* Work instruction *
State the number of lines in these records holding "computer". Say nothing more.

Saved data entries:
§

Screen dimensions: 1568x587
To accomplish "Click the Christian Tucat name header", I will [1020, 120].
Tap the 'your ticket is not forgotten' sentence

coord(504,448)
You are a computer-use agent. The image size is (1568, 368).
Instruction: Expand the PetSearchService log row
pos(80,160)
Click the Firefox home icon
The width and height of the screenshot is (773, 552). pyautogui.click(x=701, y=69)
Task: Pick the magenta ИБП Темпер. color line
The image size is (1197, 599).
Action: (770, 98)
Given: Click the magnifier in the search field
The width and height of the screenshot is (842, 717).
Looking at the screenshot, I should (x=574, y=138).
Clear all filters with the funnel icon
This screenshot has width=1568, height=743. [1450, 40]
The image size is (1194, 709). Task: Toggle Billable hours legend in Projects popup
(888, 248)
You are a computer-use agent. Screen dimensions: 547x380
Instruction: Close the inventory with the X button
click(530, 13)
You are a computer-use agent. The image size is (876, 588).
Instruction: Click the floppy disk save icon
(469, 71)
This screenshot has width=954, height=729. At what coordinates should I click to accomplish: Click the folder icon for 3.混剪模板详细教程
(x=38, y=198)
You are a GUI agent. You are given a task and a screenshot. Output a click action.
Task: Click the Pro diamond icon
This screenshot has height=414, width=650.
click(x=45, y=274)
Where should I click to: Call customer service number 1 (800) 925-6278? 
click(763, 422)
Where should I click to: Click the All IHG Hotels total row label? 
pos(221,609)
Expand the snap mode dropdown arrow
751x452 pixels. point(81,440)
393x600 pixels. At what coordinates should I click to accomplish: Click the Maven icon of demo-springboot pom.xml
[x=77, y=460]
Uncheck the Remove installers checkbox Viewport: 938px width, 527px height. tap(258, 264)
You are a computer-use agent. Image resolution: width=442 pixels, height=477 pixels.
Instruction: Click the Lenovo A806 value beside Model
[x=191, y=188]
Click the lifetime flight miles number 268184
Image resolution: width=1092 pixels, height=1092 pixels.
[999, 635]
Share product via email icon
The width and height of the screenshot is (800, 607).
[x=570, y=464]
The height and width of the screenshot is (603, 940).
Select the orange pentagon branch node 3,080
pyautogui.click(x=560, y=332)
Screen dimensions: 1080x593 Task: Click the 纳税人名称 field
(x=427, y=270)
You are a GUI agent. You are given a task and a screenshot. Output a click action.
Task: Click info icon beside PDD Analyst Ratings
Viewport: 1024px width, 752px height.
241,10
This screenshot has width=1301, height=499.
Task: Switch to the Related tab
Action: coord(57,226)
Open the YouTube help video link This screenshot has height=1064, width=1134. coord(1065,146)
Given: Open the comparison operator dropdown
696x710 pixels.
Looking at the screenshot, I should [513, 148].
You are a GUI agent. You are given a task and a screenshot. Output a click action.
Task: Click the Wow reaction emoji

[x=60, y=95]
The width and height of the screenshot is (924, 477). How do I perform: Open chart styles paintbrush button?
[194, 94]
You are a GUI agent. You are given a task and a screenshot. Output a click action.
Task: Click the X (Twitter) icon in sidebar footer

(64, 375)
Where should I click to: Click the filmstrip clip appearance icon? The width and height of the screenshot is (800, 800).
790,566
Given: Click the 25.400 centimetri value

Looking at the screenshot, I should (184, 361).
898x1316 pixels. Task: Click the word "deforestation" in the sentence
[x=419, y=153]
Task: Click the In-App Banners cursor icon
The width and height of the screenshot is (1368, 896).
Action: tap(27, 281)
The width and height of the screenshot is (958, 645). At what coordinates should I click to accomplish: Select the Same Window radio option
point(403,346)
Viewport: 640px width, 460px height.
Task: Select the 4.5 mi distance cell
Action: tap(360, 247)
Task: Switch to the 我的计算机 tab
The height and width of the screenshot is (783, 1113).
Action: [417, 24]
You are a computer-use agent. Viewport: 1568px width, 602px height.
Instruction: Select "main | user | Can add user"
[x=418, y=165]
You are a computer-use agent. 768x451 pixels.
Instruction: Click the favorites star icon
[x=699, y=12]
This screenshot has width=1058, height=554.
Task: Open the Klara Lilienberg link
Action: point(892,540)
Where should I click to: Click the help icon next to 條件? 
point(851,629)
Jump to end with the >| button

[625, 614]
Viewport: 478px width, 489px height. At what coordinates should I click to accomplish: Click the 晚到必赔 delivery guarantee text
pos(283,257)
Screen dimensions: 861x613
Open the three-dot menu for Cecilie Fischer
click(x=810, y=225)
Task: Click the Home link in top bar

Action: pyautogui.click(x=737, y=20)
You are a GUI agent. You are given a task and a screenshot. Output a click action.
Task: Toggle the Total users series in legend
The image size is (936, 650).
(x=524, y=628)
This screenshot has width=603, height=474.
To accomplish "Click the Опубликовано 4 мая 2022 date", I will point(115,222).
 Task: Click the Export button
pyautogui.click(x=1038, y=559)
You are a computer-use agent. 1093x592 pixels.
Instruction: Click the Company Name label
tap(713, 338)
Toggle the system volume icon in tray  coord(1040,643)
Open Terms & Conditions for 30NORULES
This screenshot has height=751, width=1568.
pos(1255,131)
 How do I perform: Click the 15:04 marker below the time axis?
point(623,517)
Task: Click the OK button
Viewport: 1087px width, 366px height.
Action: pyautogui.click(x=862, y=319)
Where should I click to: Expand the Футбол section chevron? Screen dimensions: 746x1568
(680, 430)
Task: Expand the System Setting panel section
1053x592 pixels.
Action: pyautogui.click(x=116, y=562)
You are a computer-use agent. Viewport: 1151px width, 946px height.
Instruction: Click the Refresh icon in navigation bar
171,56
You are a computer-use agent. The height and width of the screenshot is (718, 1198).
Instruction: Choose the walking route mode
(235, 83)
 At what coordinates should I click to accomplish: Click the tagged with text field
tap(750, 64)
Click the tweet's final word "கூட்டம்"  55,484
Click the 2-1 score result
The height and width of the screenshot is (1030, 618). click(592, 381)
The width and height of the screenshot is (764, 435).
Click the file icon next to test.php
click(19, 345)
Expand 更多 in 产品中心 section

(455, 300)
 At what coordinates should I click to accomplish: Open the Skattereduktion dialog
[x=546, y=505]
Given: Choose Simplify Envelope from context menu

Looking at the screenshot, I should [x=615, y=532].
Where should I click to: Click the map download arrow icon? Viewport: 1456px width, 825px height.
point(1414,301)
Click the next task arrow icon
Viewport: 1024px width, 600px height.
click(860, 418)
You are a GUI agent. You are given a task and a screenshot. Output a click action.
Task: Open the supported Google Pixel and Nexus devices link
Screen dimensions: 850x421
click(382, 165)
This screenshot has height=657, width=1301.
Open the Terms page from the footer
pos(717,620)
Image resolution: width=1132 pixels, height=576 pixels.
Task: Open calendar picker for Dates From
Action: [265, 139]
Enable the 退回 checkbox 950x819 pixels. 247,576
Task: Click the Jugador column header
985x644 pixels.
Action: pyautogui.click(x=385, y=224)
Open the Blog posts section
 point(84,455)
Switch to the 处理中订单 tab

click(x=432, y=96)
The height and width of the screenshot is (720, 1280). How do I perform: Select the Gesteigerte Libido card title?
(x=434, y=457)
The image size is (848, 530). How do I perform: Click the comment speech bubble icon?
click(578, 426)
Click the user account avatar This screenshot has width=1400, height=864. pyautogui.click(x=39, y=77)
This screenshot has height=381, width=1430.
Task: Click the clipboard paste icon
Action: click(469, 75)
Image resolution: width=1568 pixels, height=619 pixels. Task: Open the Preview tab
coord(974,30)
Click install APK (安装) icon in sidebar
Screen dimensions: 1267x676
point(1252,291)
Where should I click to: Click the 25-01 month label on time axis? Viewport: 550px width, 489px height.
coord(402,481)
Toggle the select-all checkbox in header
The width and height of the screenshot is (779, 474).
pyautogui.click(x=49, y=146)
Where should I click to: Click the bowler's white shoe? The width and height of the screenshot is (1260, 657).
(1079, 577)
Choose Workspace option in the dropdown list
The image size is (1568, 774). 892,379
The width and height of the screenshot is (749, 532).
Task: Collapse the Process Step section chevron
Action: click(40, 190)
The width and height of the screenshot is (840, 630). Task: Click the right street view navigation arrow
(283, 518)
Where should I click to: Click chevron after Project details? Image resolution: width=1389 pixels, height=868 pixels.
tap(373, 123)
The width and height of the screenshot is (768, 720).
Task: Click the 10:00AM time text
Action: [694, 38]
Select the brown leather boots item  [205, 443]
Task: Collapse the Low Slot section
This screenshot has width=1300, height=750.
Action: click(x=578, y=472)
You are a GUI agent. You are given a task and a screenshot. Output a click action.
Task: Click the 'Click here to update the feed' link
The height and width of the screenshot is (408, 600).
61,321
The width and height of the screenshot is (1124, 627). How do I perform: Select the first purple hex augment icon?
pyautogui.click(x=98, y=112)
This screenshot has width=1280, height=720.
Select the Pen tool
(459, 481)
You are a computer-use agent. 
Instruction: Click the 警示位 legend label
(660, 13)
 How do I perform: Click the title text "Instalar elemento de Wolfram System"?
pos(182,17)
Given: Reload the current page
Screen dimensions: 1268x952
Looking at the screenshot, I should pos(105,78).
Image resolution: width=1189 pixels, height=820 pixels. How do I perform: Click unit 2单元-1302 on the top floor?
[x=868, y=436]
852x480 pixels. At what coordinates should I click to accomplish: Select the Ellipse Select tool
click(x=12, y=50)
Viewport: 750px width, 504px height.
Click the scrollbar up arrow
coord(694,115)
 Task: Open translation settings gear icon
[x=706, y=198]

§

* Expected answer *
10